Los que se distinguieron en la exageración del principio de Sócrates fueron los cínicos. Su fundador, Antístenes,
empezó a enseñar en un lugar llamado Cynosarges, o templo del Perro
Blanco; de aquí se los llamó cínicos:
perros, nombre que además se granjearon por su lengua mordaz y sus maneras
desvergonzadas.
Sócrates había
establecido que el bien supremo es la virtud, y que a ésta debe posponerse
todo; pero su discípulo Antístenes
exageró o más bien adulteró esta verdad, diciendo que el hombre sólo debe
cuidar de la virtud, despreciando todo lo demás, inclusas las consideraciones
de buena crianza. Empezó, pues, por vestirse pobremente; se dejó crecer la
barba, y armándose de cayado y zurrón, emprendió la vida filosófica. Su
discípulo Diógenes vive en un tonel,
y allí recibe a Alejandro: «¿Qué quieres de mí ?», le dice el conquistador:
«Nada; sólo que te apartes, pues me quitas el sol.»
¿Quién duda que el hombre debe perderlo todo antes que la virtud, y
que las riquezas, los honores, los placeres son objetos deleznables, indignos
de nuestro amor? Pero inferir, como los cínicos, que nuestras casas deben ser
un tonel, nuestros vasos la mano, y que para las necesidades de la vida no
debemos atender a las relaciones sociales, es una exageración no prescrita por
la virtud. Esta, llevada a un alto punto, puede ciertamente conducir a un desprendimiento
heroico, a pobreza absoluta, a privaciones y sacrificios de toda especie; pero
nunca traspasa los debidos límites, olvidándose de lo que disponen la prudencia
y la decencia; una virtud imprudente e indecente no sería virtud.
Bajo las exageraciones cínicas se ocultaba un gran fondo de
orgullo: la vanidad de despreciarlo todo es una vanidad peligrosa. Bien habló
el que dijo al cínico que hacía ostentación de sus harapos: «Al través de las
roturas de tu vestido descubro tu vanidad.»

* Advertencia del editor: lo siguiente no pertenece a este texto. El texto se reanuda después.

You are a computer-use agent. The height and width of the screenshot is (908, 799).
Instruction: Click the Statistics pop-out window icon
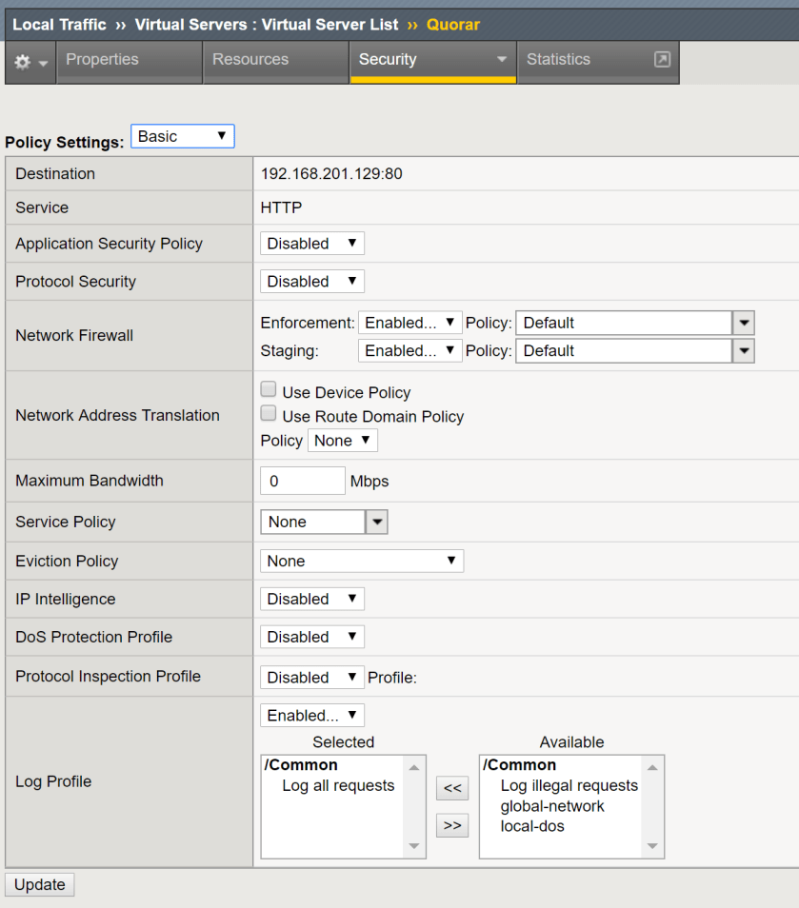(x=662, y=59)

Las exageraciones sistemáticas conducen a
la locura. La escuela cínica, después
de haber pasado por Orates, que vende
todos sus bienes y los distribuye entre los pobres, dando un bello ejemplo de
desinterés, continúa por Metrocles y
acaba en Menipo y Menedemo. Este último andaba por las calles
gritando que había venido del infierno para observar la vida de los hombres y
dar noticia de las malas acciones a las deidades infernales.